Molkenboer

Wim de Bie was kampioen imitator van Joseph Molkenboer, de voor het industriebeleid verantwoordelijke topambtenaar die de enquêtecommissie regelmatig onbeschoft te woord stond, wanneer volhouder Kees van Dijk weer eens zeer gepointeerd vaststelde dat Joseph zijn bediening grovelijk had verslonsd en vrijwel nooit echt rekening en verantwoording had gevraagd over de waanzinnige declaraties, jaarrekeningen, balansen en aanbestedingen. Honderden miljoenen defensiegelden waren zomaar verdampt zonder enige tegenprestatie en ook nog onder posten weg geboekt die niets met de statutaire doelstellingen van de RSV-combinatie te maken konden hebben, ook niet bij de meest welwillende en extensieve interpretatie van hun bestuursreglementen.

Marcel van Dam

Marcel van Dam

Joseph koos dan meteen voor de frontale aanval, met schorre stem kraaiend, priemend vingerwijzend naar Kees, dat Kees nergens iets van begreep en makkelijk praten had. Dat Kees gewoonweg niet begreep hoe het in het grotere bedrijfsleven toeging. Dat soms risico’s moesten worden genomen in vooralsnog onbekende bedrijfssegmenten zoals bij het kolengraafproject, bij een aardgasproject en de levering van water-injectie-installaties met hoog geïntegreerde computergestuurde apparatuur. Dat Kees achteraf makkelijk lullen had. Dat op een gegeven moment de bal aan het rollen was. Dat ballen daarvoor ontworpen waren. Dat ballen soms doel troffen. Maar soms ook niet. Dat dat het spel was. Dat dat spel gespeeld moest worden. Dat de bijbehorende regels nog niet bestonden. Dat dat onontkoombaar was in deze macro structurele tak van nijverheid. Dat de minister die het aanging daarover was geïnformeerd door Joseph.

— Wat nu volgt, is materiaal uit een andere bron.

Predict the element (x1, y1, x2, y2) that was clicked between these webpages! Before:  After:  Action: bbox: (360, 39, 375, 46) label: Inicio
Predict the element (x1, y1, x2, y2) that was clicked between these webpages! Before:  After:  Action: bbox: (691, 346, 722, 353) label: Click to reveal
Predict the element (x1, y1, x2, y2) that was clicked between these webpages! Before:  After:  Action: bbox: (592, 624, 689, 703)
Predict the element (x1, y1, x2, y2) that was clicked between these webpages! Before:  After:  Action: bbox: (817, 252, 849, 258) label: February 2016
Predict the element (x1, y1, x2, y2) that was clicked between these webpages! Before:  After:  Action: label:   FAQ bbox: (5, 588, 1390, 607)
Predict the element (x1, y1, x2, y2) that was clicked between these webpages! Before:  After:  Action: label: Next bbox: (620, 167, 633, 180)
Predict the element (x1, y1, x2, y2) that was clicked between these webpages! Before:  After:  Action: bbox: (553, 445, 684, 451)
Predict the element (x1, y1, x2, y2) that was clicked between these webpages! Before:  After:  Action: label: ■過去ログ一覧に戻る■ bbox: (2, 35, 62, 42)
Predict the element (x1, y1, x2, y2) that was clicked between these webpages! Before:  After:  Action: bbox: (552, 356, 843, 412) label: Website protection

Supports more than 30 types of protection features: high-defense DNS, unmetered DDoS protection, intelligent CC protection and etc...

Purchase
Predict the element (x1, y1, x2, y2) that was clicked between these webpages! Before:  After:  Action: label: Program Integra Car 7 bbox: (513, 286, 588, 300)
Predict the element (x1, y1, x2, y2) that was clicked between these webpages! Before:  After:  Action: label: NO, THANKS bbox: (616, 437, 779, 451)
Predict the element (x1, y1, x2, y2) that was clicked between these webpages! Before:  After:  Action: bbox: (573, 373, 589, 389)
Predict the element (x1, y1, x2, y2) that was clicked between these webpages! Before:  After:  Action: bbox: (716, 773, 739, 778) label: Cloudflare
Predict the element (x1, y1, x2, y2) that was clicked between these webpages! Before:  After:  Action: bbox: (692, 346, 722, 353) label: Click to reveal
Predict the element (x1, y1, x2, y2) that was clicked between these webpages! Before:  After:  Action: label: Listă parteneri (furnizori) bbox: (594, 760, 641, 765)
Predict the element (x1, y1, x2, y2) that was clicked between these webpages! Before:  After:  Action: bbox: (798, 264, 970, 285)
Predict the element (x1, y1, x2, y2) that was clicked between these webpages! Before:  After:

Dat was eerst minister Roelof Nelissen geweest (eerst KVP en later CDA) en later van Gijs Aardenne (VVD). Joseph had zijn best gedaan, om die lieden goed voor te lichten, maar ja, tegen domheid vochten immers de Goden óók tevergeefs. Joseph ontzag zich dan niet, dat zeer gedetailleerd te adstrueren. Met de vlakke hand slaand op het met groen laken beklede tafeltje waarachter hij zat, zodat de hoog opgetaste dossiers scheefzakten en uiteindelijk op de grond donderden. Joseph dook dan onder de tafel, middelerwijl vervoerd dóórsprekend, de stem aanzwellend met schrille dissonanten terwijl hij de gebrekkige geestesgesteldheden van politici in het algemeen, maar vooral die welke verscholen lagen in de rechterkwab en de spelonken daaraan belendend van Van Aardenne ’s schedel in contrasterende kleuren schetste.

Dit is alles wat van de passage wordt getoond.